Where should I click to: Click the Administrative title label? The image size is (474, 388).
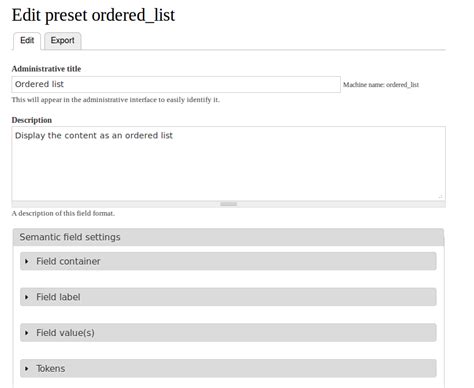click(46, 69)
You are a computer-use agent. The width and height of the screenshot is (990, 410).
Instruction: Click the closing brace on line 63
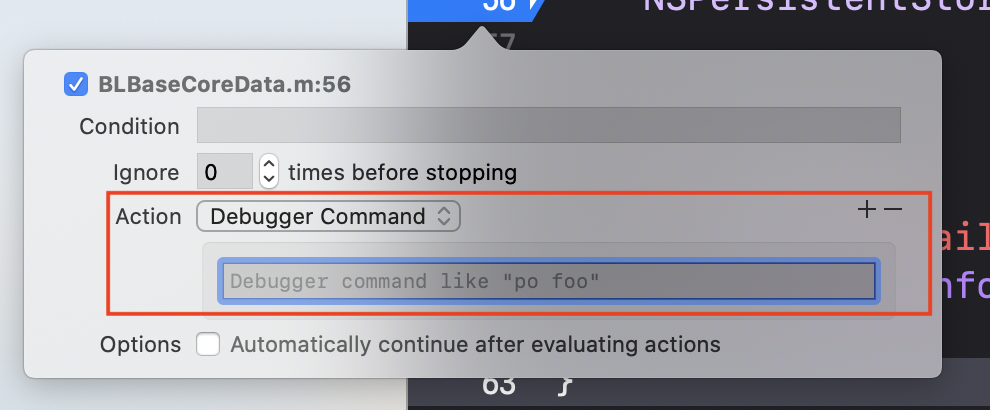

...

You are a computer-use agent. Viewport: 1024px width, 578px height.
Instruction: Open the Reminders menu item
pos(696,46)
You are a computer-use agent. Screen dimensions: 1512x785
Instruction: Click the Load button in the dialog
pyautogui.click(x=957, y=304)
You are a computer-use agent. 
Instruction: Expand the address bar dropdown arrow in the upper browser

- [SET PROBLEM]: Quote the records starting at the line that contains "You are a computer-use agent. Screen" and ending after the line that contains "Instruction: Expand the".

- [SOLUTION BELOW]:
You are a computer-use agent. Screen dimensions: 1512x785
Instruction: Click the Load button in the dialog
pyautogui.click(x=957, y=304)
You are a computer-use agent. 
Instruction: Expand the address bar dropdown arrow in the upper browser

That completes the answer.